A similar situation is infection with the entomopathogenic fungus Metarhizium anisopliae var. anisopliae of captive stock of the endangered Frégate Island giant tenebrionid beetle (Polposipus herculeanus). This beetle was listed as critically endangered after the introduction of rats to its home island in the Seychelles.¹⁰ The rats have since been eradicated, but the beetle still has a restricted range, making the population vulnerable to a stochastic threat. Although adult beetle mortality rates appear to be low,¹⁰ approximately 30% of all dead adults examined postmortem demonstrated infection. This isolate appears to have a relatively low pathogenicity in adult beetles, but it is unknown whether this agent occurs naturally on Frégate Island or in beetles in their natural habitat. It is thus impossible to determine sensibly the level of intervention and disease control needed in captivity. Although the risk of introducing a novel pathogen into a naive wild population is to be avoided at all costs, rigorous isolation, culling, and time-intensive husbandry techniques would be counterproductive should this agent occur naturally in the wild population. Further research is therefore essential before the reintroduction of any captive bred beetles could be considered.

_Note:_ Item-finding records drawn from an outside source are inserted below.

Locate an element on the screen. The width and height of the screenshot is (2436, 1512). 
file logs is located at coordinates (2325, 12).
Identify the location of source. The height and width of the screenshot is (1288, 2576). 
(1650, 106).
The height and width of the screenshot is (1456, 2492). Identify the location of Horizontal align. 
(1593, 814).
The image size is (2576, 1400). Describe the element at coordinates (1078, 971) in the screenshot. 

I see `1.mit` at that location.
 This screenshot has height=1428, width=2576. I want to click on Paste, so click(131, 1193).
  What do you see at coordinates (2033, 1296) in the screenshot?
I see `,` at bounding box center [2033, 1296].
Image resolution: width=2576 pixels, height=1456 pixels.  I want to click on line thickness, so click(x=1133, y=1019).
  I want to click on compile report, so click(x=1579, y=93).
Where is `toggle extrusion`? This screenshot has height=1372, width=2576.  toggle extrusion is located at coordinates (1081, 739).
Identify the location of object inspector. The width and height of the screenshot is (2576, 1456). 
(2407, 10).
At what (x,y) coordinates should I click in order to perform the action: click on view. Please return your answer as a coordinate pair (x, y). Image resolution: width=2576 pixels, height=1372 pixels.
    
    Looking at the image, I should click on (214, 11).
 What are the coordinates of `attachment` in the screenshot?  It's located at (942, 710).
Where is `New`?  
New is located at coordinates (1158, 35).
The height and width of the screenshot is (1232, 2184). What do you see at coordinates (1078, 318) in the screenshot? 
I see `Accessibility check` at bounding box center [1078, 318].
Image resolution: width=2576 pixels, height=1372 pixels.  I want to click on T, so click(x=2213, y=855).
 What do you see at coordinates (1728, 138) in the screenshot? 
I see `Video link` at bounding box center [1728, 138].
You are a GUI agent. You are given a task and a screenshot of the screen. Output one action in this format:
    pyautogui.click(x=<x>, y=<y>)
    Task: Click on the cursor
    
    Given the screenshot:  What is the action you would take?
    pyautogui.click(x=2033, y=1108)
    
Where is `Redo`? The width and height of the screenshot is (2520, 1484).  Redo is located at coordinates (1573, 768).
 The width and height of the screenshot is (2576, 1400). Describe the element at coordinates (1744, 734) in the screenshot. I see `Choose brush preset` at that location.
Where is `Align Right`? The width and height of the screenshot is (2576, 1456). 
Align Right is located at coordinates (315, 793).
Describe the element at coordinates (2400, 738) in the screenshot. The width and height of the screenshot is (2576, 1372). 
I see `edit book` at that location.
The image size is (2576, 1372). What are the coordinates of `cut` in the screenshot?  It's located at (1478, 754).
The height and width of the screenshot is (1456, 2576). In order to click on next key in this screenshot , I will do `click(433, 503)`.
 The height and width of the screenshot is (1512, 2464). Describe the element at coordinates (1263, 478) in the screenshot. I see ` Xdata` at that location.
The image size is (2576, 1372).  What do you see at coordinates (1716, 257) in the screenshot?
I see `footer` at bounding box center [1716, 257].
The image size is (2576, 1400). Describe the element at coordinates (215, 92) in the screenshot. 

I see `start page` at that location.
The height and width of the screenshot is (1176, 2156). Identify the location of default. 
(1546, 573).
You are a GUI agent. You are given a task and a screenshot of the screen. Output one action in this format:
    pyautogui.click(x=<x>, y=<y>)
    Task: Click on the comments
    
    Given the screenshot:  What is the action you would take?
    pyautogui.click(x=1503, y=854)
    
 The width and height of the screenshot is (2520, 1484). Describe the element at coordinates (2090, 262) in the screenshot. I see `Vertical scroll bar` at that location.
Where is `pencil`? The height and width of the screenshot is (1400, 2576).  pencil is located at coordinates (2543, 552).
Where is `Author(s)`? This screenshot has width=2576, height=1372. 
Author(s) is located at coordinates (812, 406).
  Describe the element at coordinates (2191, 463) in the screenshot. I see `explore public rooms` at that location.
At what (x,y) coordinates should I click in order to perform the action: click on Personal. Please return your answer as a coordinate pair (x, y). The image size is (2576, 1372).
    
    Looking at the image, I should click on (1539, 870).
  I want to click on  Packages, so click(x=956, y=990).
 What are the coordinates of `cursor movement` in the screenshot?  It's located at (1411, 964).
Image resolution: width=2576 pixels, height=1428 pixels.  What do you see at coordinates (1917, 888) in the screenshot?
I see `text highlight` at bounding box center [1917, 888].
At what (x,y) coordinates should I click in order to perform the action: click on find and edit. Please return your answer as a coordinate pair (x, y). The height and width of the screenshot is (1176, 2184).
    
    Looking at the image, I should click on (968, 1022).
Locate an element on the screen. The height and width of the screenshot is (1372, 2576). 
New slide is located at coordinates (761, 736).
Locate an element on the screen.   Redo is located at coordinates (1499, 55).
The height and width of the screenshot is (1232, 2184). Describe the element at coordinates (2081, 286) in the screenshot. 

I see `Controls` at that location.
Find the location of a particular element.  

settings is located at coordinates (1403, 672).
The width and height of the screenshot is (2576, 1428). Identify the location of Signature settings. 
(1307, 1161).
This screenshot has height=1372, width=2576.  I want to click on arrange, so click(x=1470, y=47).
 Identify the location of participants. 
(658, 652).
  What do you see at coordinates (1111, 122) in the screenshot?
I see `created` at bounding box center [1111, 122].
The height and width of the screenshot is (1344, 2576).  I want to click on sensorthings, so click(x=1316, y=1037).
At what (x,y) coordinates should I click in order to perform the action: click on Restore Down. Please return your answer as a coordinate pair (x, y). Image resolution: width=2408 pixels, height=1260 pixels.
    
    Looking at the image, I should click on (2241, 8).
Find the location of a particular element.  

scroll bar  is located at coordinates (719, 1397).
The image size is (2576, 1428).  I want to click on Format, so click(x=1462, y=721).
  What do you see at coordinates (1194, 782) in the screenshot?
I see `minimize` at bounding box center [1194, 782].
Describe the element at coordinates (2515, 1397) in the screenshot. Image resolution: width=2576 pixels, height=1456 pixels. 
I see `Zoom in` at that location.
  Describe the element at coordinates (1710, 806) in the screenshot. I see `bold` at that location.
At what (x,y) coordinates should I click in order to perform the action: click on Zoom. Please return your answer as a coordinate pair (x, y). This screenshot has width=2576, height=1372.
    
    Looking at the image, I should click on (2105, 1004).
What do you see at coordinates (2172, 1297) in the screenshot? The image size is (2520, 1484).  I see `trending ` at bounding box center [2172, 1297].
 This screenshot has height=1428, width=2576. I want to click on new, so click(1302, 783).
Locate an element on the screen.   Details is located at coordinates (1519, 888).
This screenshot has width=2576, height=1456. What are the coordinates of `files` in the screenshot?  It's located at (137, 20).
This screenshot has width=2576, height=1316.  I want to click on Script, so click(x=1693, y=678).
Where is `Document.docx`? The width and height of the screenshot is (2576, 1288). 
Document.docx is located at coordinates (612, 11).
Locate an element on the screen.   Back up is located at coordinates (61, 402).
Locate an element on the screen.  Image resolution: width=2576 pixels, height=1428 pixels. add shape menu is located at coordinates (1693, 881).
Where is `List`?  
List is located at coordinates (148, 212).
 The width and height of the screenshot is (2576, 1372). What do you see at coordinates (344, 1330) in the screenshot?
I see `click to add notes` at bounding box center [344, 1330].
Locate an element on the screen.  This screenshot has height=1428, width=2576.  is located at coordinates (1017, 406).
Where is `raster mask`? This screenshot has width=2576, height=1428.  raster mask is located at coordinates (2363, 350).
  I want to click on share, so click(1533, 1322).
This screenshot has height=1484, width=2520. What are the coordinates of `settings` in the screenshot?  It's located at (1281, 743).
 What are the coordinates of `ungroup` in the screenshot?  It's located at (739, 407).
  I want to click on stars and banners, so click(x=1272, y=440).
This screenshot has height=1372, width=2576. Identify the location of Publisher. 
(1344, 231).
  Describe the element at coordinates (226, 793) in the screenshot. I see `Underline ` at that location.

The diagnosis of pathogens is also complicated by the occurrence of normal entomosymbiont organisms. These may be intracellular or extracellular and may occur in specific regions, such as the digestive tract, or may be free in the hemolymph. These entomosymbionts may be found in highly developed structures or mycetomes,⁵⁵ which have specific physiologic, organlike functions in some species. Mycetomes may contain a combination of several different organisms. Blattaria spp. such as the commonly kept Madagascan hissing cockroach (Gromphaorhina portentosa) have mycetomes associated with their adipose bodies. These are believed to be bacterial and rickettsial in nature. Elimination of the symbionts leads to abnormal protein metabolism, shortened survival rate, and reproductive failure.⁵⁸ Partula spp. Polynesian tree snails appear to have large numbers of normal flagellates, which do not appear to be associated with disease.⁴⁸ If pathologists are not familiar with the species, these may be erroneously diagnosed as pathogens.